Довольно скоро я перестала ночевать в комнате на Литл-Кларендон и практически перебралась в Лондон. Или, проще сказать, сбежала — к Йоаву и его миру, центром которого был дом на Белсайз-парк. С самого начала Йоав, должно быть, ощутил во мне отчаяние, готовность разделить его страстное, напряженное существование, бросить все и отдаться его накалу, единственным отношениям, которые он признавал, где никому кроме нас двоих не было места, точнее, никому кроме нас двоих и его сестры, но она была для него частью его самого.
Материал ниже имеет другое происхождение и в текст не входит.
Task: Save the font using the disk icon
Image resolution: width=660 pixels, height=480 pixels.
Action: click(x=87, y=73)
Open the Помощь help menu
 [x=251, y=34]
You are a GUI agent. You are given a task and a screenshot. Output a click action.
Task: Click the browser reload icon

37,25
Мое психическое состояние сразу же начало улучшаться. Улучшаться, да, но до былой уверенности в себе было еще далеко: меня преследовали остаточные страхи — прежде всего страх самой себя и того, что происходило там, внутри, без моего ведома. Все это больше напоминало не исцеление, а сильную анестезию — меня обезболили, отключили от всего. Перемены, однако, были необратимы. Пусть я больше не волновалась, что проведу остаток дней в сумасшедшем доме, и даже стыдилась, вспоминая свое жалкое поведение в худшие моменты депрессии, но необратимость эту я тоже ощущала: что-то во мне изменилось, высохло или даже надорвалось. Я утратила независимость от самой себя или, точнее сказать, мое и без того шаткое представление о себе как о цельной личности упало и рассыпалось на детальки, точно дешевая игрушка. Возможно, поэтому мне было так легко вообразить — не в тот момент, а потом, позже, — что я одна из этих деталек.
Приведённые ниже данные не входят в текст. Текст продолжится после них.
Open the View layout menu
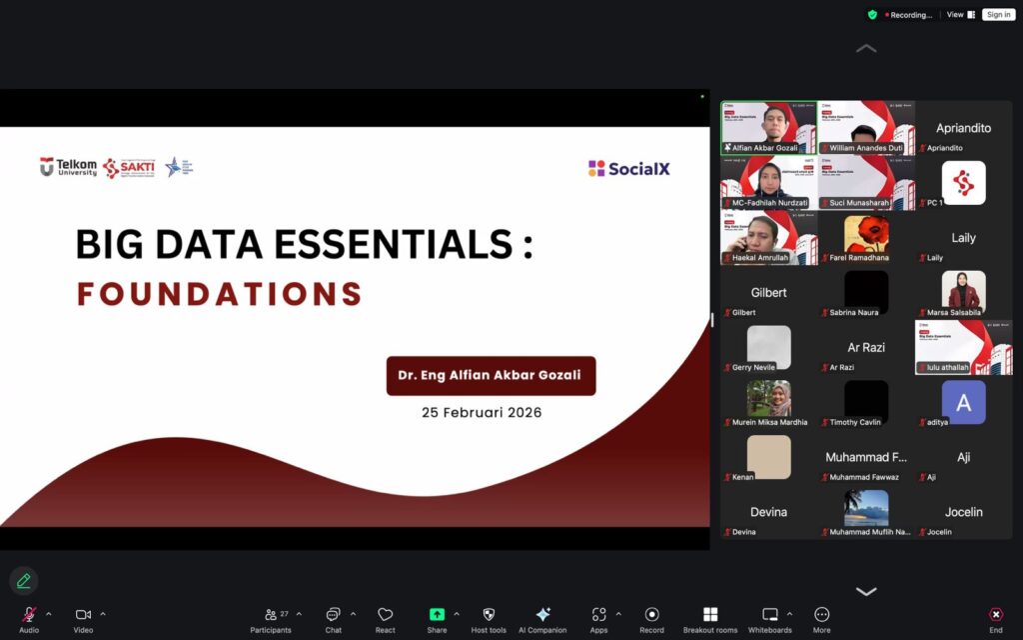 pyautogui.click(x=960, y=15)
Поначалу весь уклад дома на Белсайз-парк казался мне чуждым… смысл его от меня ускользал. Даже самые банальные вещи представлялись экзотикой: шкаф, набитый дорогущими платьями, которые Лия никогда не надевала, хромая Богна, приходившая убирать два раза в неделю, привычка Йоава и Лии бросать на пол у входной двери одежду и сумки. Я изучала предметы и поведение людей, пыталась понять, как тут все устроено. Я чуяла, что всем тут заправляет некий внутренний кодекс правил и процедур, но постигнуть его не могла. Хорошо, хватило ума не задавать вопросов. Ведь я тут просто гостья, вежливая и благодарная. Моей маме удалось привить мне определенные манеры, в частности, на этот случай. Главное — научиться отметать собственные желания, если рядом важный для тебя человек. Забота о ближнем — превыше всего.